TEXT FOR ANALYSIS below:

Religion and Spirituality

Sinners in the hands of an angry church

Repost: originally published June 22, 2013. I no longer believe in God but this post remains important. 

Earlier this week, a ministry of gigantic proportions shut itself down. Exodus International was known for decades as the most prominent “ex-gay” organization in the nation. This meant they tried to make gay people become straight with counseling and therapy. On Wednesday, the organization announced its board’s unanimous decision to shut down. Multiple apology letters were published, and the leaders made television appearances to take back their former stances.

What stood out to me in the president’s apology was this line: “Today it is as if I’ve just woken up to a greater sense of how painful it is to be a sinner in the hands of an angry church.”

He was talking about moving from one side of a controversial debate to the other. Once, he explained, he was part of an ignorant system that hurt people, and now he’s been hurt by the same mindsets he once had.

This realization goes far beyond the marriage issue, and has reached almost every Christian church and organization in the country.

It’s a play on words from Christian history. In 1741, Jonathan Edwards preached his most famous fire-and-brimstone sermon called “Sinners in the hands of an angry God.” His message is among many still disputed in the Calvinist and Arminian debate. However, it’s hard to find a Calvinist today who is extreme enough to paint God in as unloving and angry a way as Edwards did.

The angry party isn’t God. It’s the church. Whenever someone sees something as true, or even chooses to try something uncanny, he risks being shunned by his church. It’s what Christian persecution looks like here in America. Ironically, the American church was founded out of persecution and passed on the recognition of Christian persecution to each generation. My generation learned about being Jesus Freaks from DC Talk and the Voice of the Martyrs.

The history of American Christianity gave this mindset: it doesn’t happen here. We’d come from persecution, and persecution didn’t happen in America.

But thinking you’re immune to something is a surefire way to become it.

Thinking Christian persecution can’t come from within the church is the same thought process that made a free church in Salem kill alleged witches. It made a corrupt religious hierarchy justify itself in killing the Messiah. And today, it leaves kids in my generation forsaking the faith of the parents they watched abuse it.

The issue of sexual identity will sort itself out because awareness is spreading like wildfire. I don’t have to make this post about a symptom.

What I know is there are hundreds of stories across the country of unforgiving, hypocritical Christians who put others through persecution. I’d much rather be in the hands of God than in the hands of the American church. Mostly because I thought Jesus was serious when he said not to fear men, but to fear him who can kill both body and soul—the guy worth trusting is God. The church is far more ruthless.

End of TEXT FOR ANALYSIS.
STORED DATA below:

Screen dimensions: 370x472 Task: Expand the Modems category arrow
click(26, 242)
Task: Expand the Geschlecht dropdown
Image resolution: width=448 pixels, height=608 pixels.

End of STORED DATA.

QUESTIONS:
1/ In the post about Exodus International, why does the author say they would much rather be in the hands of God than in the hands of the American church? Answer in one to three sentences.
2/ Translate this sentence from the post about Exodus International into Spanish: "But thinking you're immune to something is a surefire way to become it."
The lines have no connection to the post about Exodus International.

OUTPUTS FOR THE TASKS:
1/ The author believed Jesus was serious when he said not to fear men but to fear him who can kill both body and soul, so God is the one worth trusting. The author also sees the church as far more ruthless.

2/ Pero creer que eres inmune a algo es una forma segura de convertirte en ello.